Генерал Мальи по семейным обстоятельствам имел надобность вернуться в Париж: Фридрих отпустил его под честное слово. На следующий год он писал к королю, прося отсрочку своему отпуску. Фридрих отвечал: «Охотно даю вам отсрочку; рад, что могу оказать услугу человеку достойному. Я всегда был того мнения, что политические обстоятельства, вовлекающие во вражду королей, должны как можно менее причинять несчастья частным людям».

Вся Германия праздновала победу при Росбахе. Всюду гремели похвальные песни прусскому оружию и насмешки над противной партией. В Англии известие об этом новом подвиге прусского короля было принято с восторгом. Англичане обожали Фридриха и громко роптали на заключенную принцем Камберлендским конвенцию, которая налагала клеймо позора на английскую нацию. Сам король Георг был глубоко оскорблен поступком своего сына. Он встретил его словами: «Вот сын мой, который погубил меня и опозорил свое имя!»

Георг старался под разными предлогами замедлить ратификацию Клостер-Севенской конвенции и склонить парламент к принятию снова оружия против французов. Обстоятельства помогали его намерениям. Французы сами не исполнили договора: в силу конвенции Ганновер должен был оставаться нейтральным; а они его опустошили наравне с другими германскими областями и, сверх того, французское правительство учредило казенные откупы, чтобы посредством их грабить бедную провинцию методически.

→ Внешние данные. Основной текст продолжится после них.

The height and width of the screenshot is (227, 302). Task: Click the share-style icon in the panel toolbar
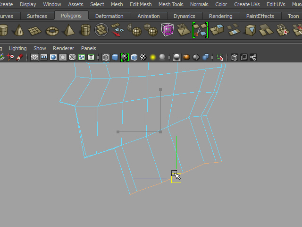point(253,58)
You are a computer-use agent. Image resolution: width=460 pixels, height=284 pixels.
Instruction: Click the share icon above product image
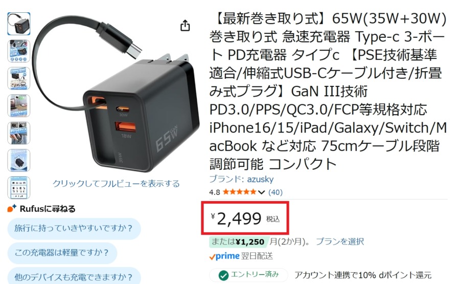pyautogui.click(x=185, y=26)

В лондонском парламенте в это время произошла значительная перемена: знаменитый Питт принял министерство. Он ненавидел французов и старался склонить все голоса в пользу Пруссии. Росбахская победа способствовала успеху его усилий. Парламент объявил, что не признает более Клостер-Севенской конвенции и предписал собрать распущенные союзные войска. В предводители этого войска Фридрих отрекомендовал Георгу лучшего своего военачальника, герцога Фердинанда Брауншвейгского. Военные приготовления начались снова. Английские газеты и журналы были полны суждений о предстоящих подвигах англичан; французы смеялись; Фридрих Великий выставлялся полубогом. Добродушные британцы с жадностью дрались за эти листочки и превозносили прусского короля превыше небес. На всех перекрестках Лондона продавали его портреты.

Зато на противников Фридриха весть о Росбахской победе произвела совсем другое действие. Польская королева была непримиримейшим его неприятелем: увлекаемая ложными понятиями о вере, она не переставала возбуждать против него другие державы. Но беспрерывные душевные волнения и тревоги и, наконец, бедственное положение, в которое она своими интригами ввергла Саксонию, видимо, истощили ее физические силы. Она ослабевала с каждым днем. Известие о поражении французской армии при Росбахе нанесло ей роковой удар. Со слезами и горестью отпустила она вечером приближенных, а на другой день ее нашли мертвой в постели.

Сами французы были снисходительны к своему победителю. В Париже смотрели на Росбахскую битву как на военную шутку: смеялись над Субизом, сочиняли эпиграммы на его храбрость, дивились прекрасной дисциплине прусских войск и превозносили похвалами военный гений Фридриха. Две недели слава о нем гремела во всех салонах Парижа, на третью общее внимание занял прыщик, вскочивший на подбородке г-жи Помпадур, а через несколько дней новый балет изгладил все впечатления и от прыщика, и от знаменитой победы прусского короля.